Failure then calls into question the endometrium as a causative factor. As with many biological events, the frequency distribution of cumulative pregnancy rates vs. number of embryos transferred follows a Poisson distribution with the tail to the right. This creates the problem of where to draw the line as to when the diagnosis of persistent implantation failure becomes highly probable. The limit for diagnosis could be set at almost any percentage and by convention most would chose the 95% cumulative implantation rate as the number of embryos transferred to make the diagnosis. But clinically, that may be too stringent of a criterion. For example, what if it became clinically useful to define permanent recurrent implantation failure at the 80% rate so that diagnostic testing could be implemented to identify the patient where further treatment would have a low chance of subsequent success. This would help the patient seek other forms of treatment in their pursuit of the resolution of their infertility issues.

Our data show the total number of embryos transferred to achieve 80% of pregnancies with ECA is 4. After a cumulative of 4 embryos transferred, PGS does not increase probability of successful pregnancy. While PGS helps select embryos for transfer that are most likely to result in live births, the more embryos that are transferred and pregnancy failure persists, the less likely the reason for failure is the embryo [10-15]. Although the frequency of abnormal chromosome complement is increased in embryos with increasing maternal age, the overall has been reported around 50% [10,16]. Thus after 4 embryos are transferred, one would expect that statistically at least one of those embryos would have been chromosomally normal.

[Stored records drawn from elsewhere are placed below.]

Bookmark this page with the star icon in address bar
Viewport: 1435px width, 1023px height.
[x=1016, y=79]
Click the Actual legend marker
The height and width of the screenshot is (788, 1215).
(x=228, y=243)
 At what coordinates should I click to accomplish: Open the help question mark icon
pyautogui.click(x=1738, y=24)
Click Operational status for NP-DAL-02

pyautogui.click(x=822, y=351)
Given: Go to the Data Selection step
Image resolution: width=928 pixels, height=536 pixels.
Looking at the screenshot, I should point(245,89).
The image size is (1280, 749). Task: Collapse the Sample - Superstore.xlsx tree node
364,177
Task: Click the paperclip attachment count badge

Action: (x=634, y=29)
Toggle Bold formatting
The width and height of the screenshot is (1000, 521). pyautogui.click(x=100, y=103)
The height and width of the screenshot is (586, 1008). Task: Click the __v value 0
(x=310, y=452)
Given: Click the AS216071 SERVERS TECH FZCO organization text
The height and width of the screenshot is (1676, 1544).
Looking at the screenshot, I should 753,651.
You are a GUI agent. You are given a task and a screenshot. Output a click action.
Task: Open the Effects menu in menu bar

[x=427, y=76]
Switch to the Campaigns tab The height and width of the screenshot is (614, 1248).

The odds of having at least one euploid embryo in assisted reproductive cycles is significantly decreased by increasing maternal age [16,17]. As a result, older women would be expected to benefit more from PGS. This fact is confirmed by data presented in Figure 3B which showed that only women over the age of 40 years had a significant increase in pregnancy rates after a cumulative of 4 embryos were transferred.

Taken together, the current data suggest PGS should be used to make the diagnosis rather than evaluation of implantation failure. Individuals who have not achieved successful pregnancy after transferring 4 embryos should be evaluated for uterine factor contributing to implantation failure.